Mr Lovecraft said, for him, patient-staff ratios were the main thing that needed improving and he wanted to see more registered nurses and enrolled nurses in nursing homes.
"I've got the skill set, but it means my other duties are pushed aside. And I think RNs probably feel the same pressure as we do.
"It's just it's too much, honestly, for one person."
Four principles nurses want adhered to
Ian Hardie is a recently retired aged care facility manager and managed nursing homes across New South Wales and Victoria for 30 years before settling in Bendigo.
He said there were four principles of aged care that needed to be mandated across the sector.
"There needs to be more regular, surprise inspections and auditing of nursing homes, and there need to be proper sanctions in place with serious consequences — like the provider losing their licence."
Health Services Union national secretary Lloyd Williams said the next government needed to fix this crisis and he wanted both parties to commit to policies to do so.
"Elderly Australians built this country. We cannot afford to treat people in their later years of life like we are now. It is disrespectful. It is neglectful. Government must review their priorities," he said.
Australian Nurses and Midwifery Federation assistant secretary Madeleine Harradence said the nurse-to-patient ratios were not revolutionary and were already found in hospitals and birthing wards.
She too thinks there should be a registered nurse on-site 24 hours a day, seven days a week.
"There is no law that currently mandates that. People don't understand that people keep talking about no nurses in nursing homes. Well, you need a framework to make sure that that has to happen," she said.

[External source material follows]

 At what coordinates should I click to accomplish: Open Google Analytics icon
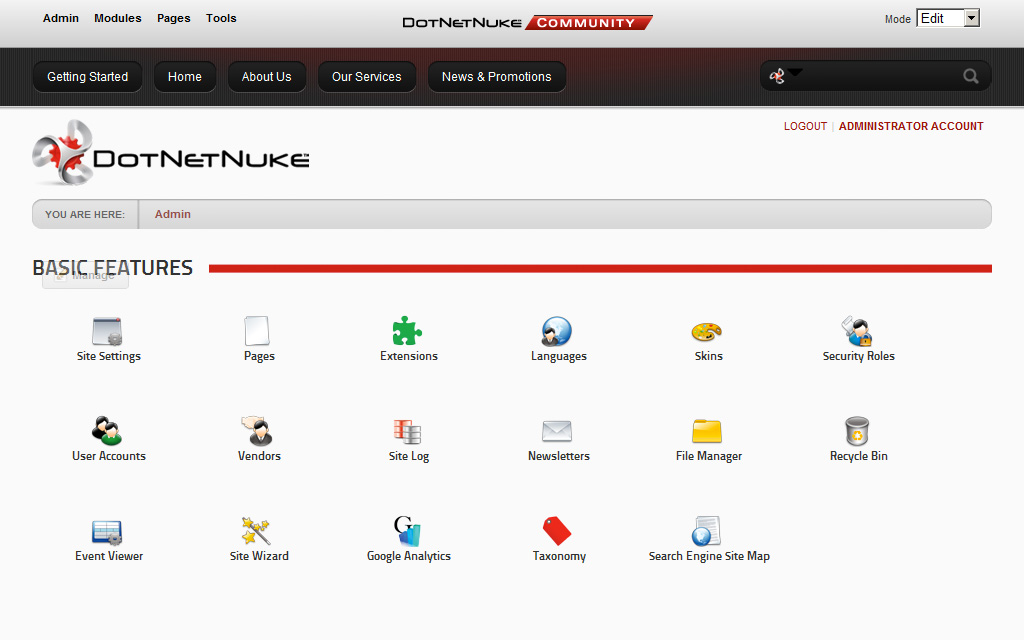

"They need a registered nurse to assist with assessing patients who are unwell, palliative care patients administering analgesia if they're not on-site.
Mr Lovecraft said the government needed to recognise a better workforce would mean a better-working aged care sector.
"You look at numbers, big numbers, like the $2.5 billion the royal commission recommended. It sounds big, it sounds scary.
"This is going to get a bit controversial, but the Liberal government spent $5 billion on some submarines that we didn't even get.
"So, a $5 billion blunder for the military is worth more to them than the people who raised them, than the people who fed them, cared for them, got them into the positions they are now.
"And I can't imagine not being that empathetic."